當地民謠:一年一場風,從春刮到冬。這樣長的一場風,一年三百六十五天,還剩下哪幾天是無風無浪的呢?
每當春季到來,天氣轉暖,地氣上升,風便如期而至。西北多沙漠戈壁,大風起處,沙飛石走,遮天蔽日。沙助風勢,風長沙威,風和沙統治了西北的戈壁大漠和天空。它們號叫著,狂吼著,在天空和大地間恣意肆虐,為所欲為。它們堵塞道路,侵占良田,淹沒村莊。
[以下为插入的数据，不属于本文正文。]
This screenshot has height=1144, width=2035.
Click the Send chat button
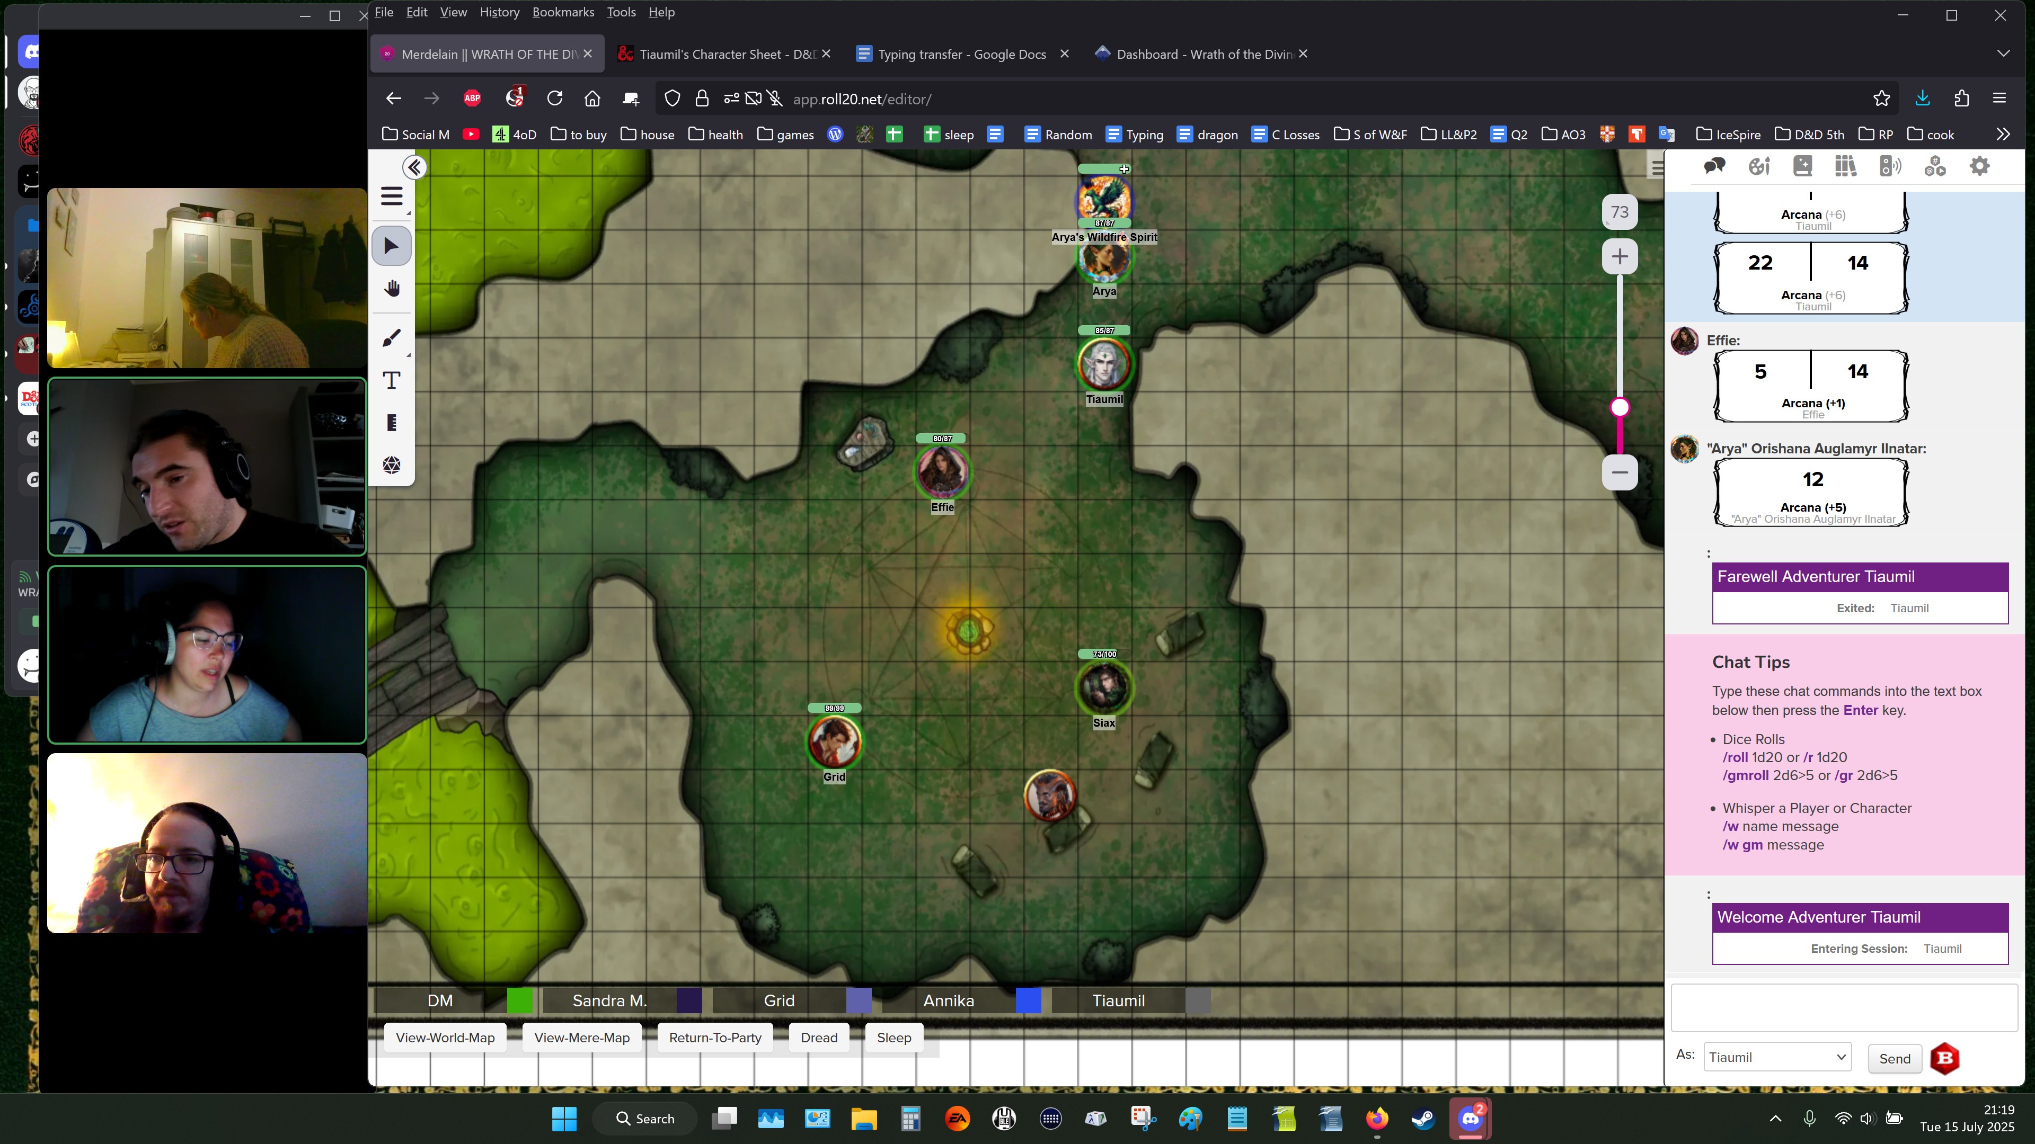pyautogui.click(x=1894, y=1059)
風把整棵的大樹連根拔起,拋向天空。在風沙的淫威下,牛羊為之膽戰,飛鳥為之絕跡,人把房子當成避難所,蜷縮在裏麵乞求菩薩保佑,可待人焚罷香磕完頭起身一看,風沙已經封住了房門堵住了窗欞爬上了房頂。房子已經成了風沙手裏的俘虜被任意蹂躪。
人怎麼辦?人還能怎麼辦?
人隻能卷起鋪蓋牽上妻兒蓬頭垢麵衣衫襤褸淒淒慘慘倉倉皇皇,一步三回頭地離開自己的家園,離開這風沙為非作歹的地方。
有這樣兩件事情。
一是在寧夏平原,一個大風天,一位老漢用自行車馱著老伴,走黃河渡口。風是頂頭風,老頭一腳一腳踏得十分吃力,忽遇一股狂風,老太太被風從自行車上吹了下來,她大聲呼喊,老漢竟然沒聽見,仍是一腳一腳十分賣力地踏著自行車,等到了黃河渡口,回頭一看,才發現後座上的老伴不知什麼時候給丟掉了。
這件事情,是一位朋友親眼所見。如果說它還有點幽默意味的話,另外一件事情就純粹是悲劇了。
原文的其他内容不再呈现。